Stored data entries:

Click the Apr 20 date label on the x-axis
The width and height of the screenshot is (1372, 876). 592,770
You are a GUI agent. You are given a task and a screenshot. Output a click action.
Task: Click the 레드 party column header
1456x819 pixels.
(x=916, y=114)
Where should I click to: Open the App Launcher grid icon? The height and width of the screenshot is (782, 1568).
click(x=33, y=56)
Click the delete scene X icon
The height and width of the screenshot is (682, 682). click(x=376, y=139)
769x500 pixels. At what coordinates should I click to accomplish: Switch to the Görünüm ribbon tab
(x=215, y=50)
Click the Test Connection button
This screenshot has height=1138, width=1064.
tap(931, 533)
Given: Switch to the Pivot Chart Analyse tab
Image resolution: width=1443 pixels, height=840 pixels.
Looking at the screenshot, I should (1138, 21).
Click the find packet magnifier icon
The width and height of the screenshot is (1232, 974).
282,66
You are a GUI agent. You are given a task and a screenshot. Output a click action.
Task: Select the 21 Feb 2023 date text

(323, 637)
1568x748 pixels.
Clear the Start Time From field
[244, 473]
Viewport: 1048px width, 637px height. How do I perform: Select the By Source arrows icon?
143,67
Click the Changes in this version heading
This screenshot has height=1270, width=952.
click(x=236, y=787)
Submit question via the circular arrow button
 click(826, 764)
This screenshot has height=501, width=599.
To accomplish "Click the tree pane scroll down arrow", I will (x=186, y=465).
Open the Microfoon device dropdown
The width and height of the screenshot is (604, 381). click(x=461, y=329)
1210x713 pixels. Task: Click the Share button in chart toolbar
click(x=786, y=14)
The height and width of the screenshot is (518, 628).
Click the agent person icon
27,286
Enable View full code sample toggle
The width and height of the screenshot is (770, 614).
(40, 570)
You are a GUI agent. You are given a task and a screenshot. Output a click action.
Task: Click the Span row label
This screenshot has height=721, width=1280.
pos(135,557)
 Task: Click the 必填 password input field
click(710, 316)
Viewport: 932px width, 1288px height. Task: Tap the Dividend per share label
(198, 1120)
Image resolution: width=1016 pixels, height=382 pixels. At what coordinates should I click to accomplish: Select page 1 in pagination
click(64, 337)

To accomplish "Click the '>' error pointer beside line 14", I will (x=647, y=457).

_Directions for this task_:
Only a number is wanted here: the count of lines above that contain the word "will".

_Answer below_:
2